No MPE, que abriu uma ação civil para investigar os contratos, o promotor Roberto Aparecido Turin, da 13ª Promotoria de Justiça de Defesa do Patrimônio Público e da Probidade Administrativa de Cuiabá, que coordena o trabalho se negou a dar qualquer informação sobre o andamento das investigações.

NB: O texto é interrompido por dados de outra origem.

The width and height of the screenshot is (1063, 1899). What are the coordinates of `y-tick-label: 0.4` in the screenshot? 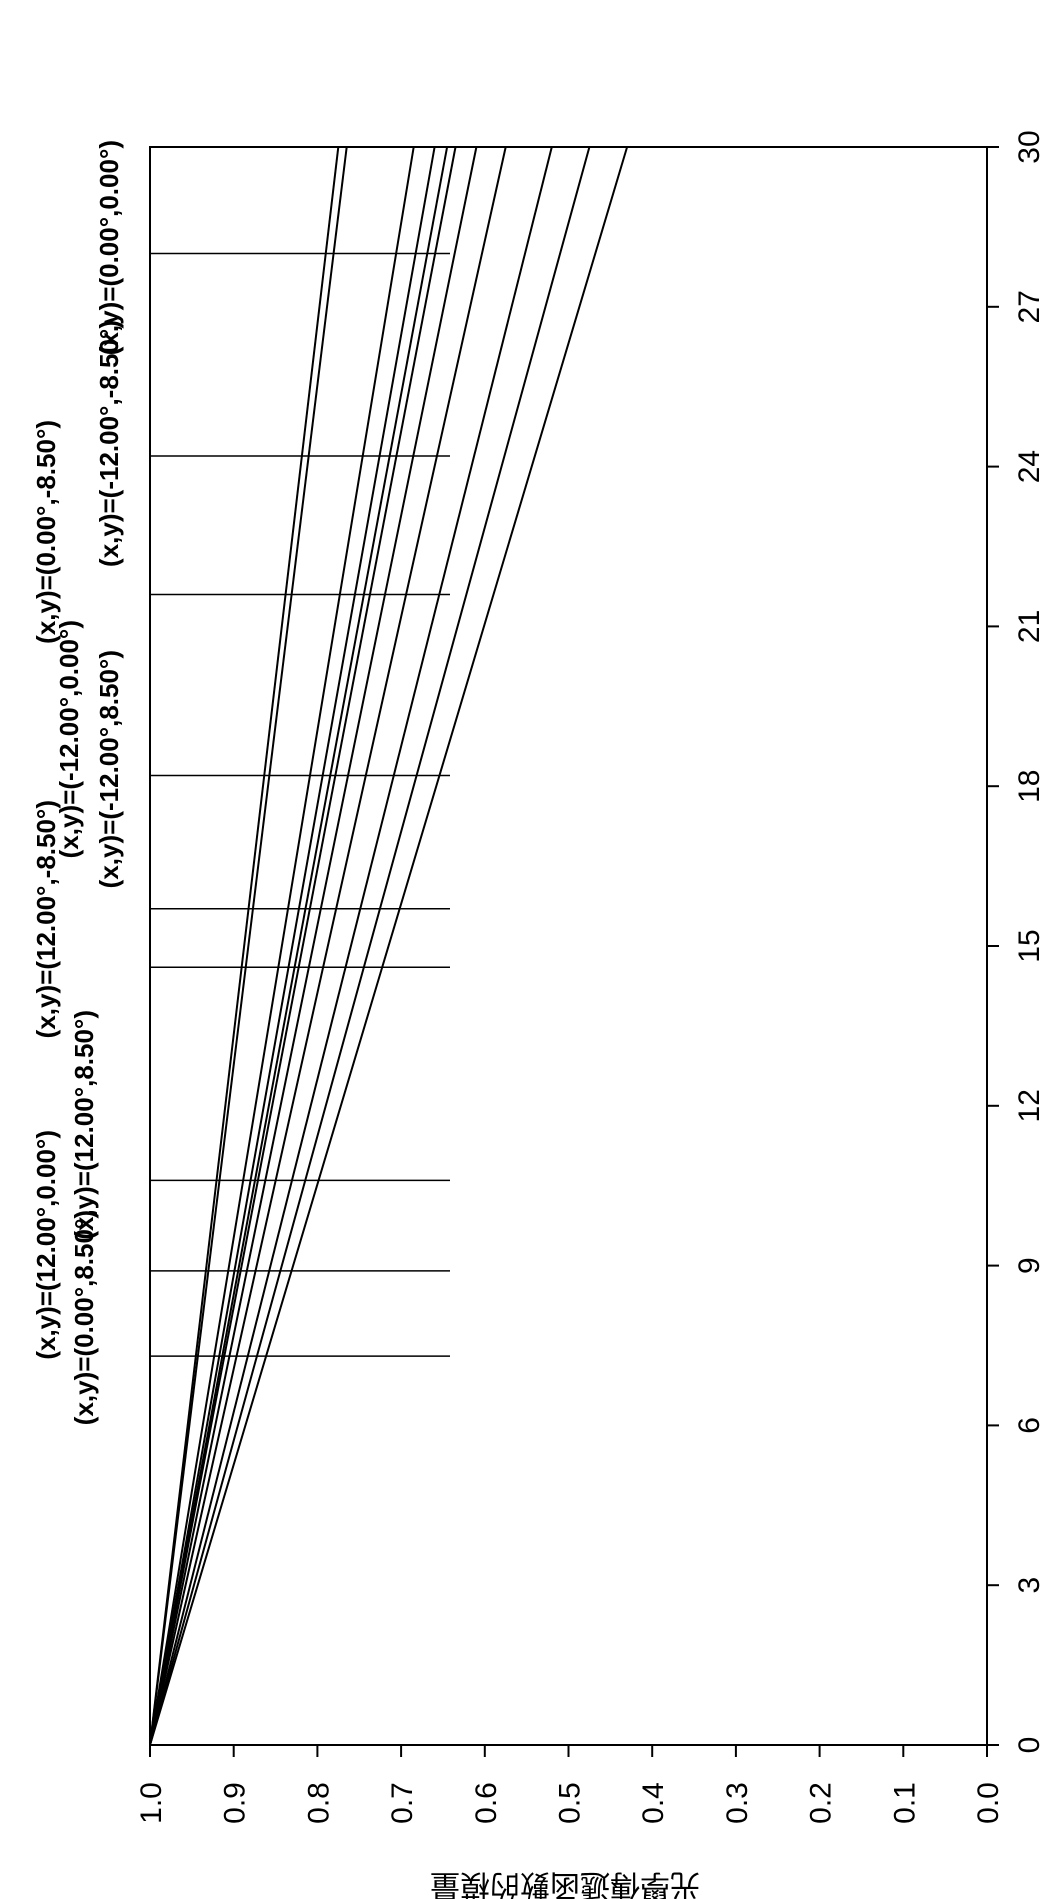 It's located at (654, 1803). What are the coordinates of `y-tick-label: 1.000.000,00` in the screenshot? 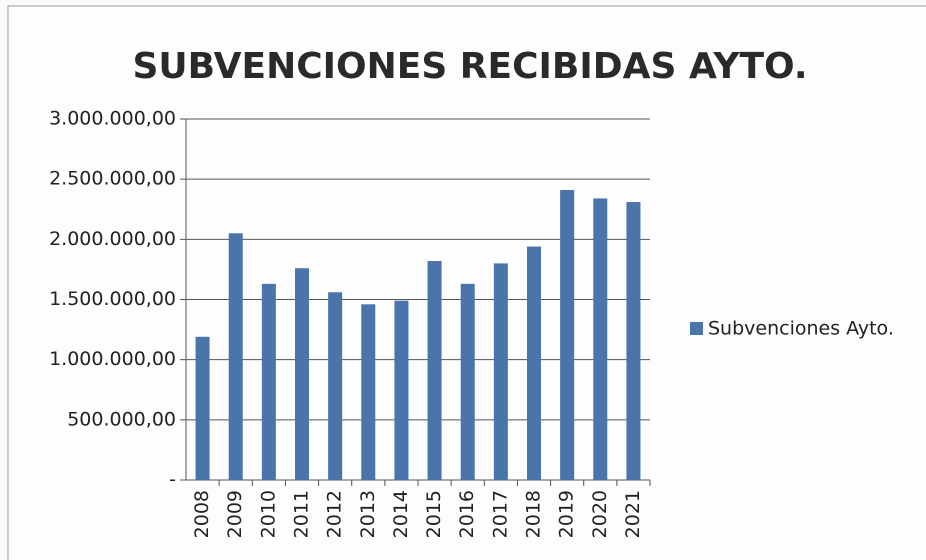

A assessoria de imprensa disse que as investigações estão ocorrendo em sigilo e que não há um prazo para serem concluídas.

 

Dorileo informou que, caso sejam comprovadas as irregularidades, será aberta uma sindicância contra o chefe da Defensoria, André Prietto.  "Se constatado o prejuízo no interesse público, serão responsabilizados todos os envolvidos; serão analisados todos os processos licitatórios e contratações", disse.

 

O CASO

 

A ONG Moral, por meio do representante da Organização, Ademar Adams, denunciou um possível tráfico de influência entre o deputado estadual Sérgio Ricardo e o defensor André Prieto, no mês de julho. Segundo a ONG houve superfaturamento em contratos firmados sem licitação, com as empresas citadas. A ONG também acusa Sérgio Ricardo de interferir na nomeação ao cargo de defensor geral. Sérgio Ricardo teria "indicado" Pietro ao governador Silval Barbosa (PMDB).

 

Não é a primeira vez que Pietro tem o nome vinculado ao do deputado em supostos esquemas de favorecimento. O Ministério Público já havia denunciado o chefe da Defensoria por uma suposta utilização irregular do órgão durante campanha eleitoral em 2001 e 2002. Sérgio Ricardo, com o projeto "Xô Multas", que cancelava multas de radares eletrônicos, através de seu programa de TV, o "O Repórter do Povo", oferecia assessoria jurídica gratuita para os motoristas infratores. A tal assessoria, era prestada através da defensoria pública, que cedia os advogados.


OUTRO LADO
 

Por meio de nota o defensor geral negou todas as acusações. Disse que os preços praticados pelo buffet estavam abaixo do valor de mercado, por isso foi contratado. Só não explicou por que não fez licitação, como manda a lei.
 

Sérgio Ricardo, na época das denúncias, também divulgou nota negando todas as acusações. Disse que ambas empresas estão há varios anos no mercado e que não participa da administração de nenhuma delas. Confira nota do parlamentar:
 

1- 1- O buffet, de propriedade de minha esposa, existe há mais de 10 anos no mercado e atende diversos eventos na Capital;
 

2- 2- A empresa atende eventos empresariais, particulares e também de órgãos públicos sempre que procurada, como qualquer outra de mesma atividade;
 

3- 3- Todos os contratos celebrados são cumpridos sem nenhuma irregularidade;

4- 4- Informo ainda que não participo da administração da Ilex Filmes;
 

5- 5- A produtora, bem como o buffet, são empresas que atuam há tempos no mercado e que são reconhecidas pelos trabalhos que desempenham;
 

6- 6- Por último afirmo que ambas são empresas idôneas, e que possuem hoje uma extensa carteira de clientes por reconhecimento da qualidade de seus serviços.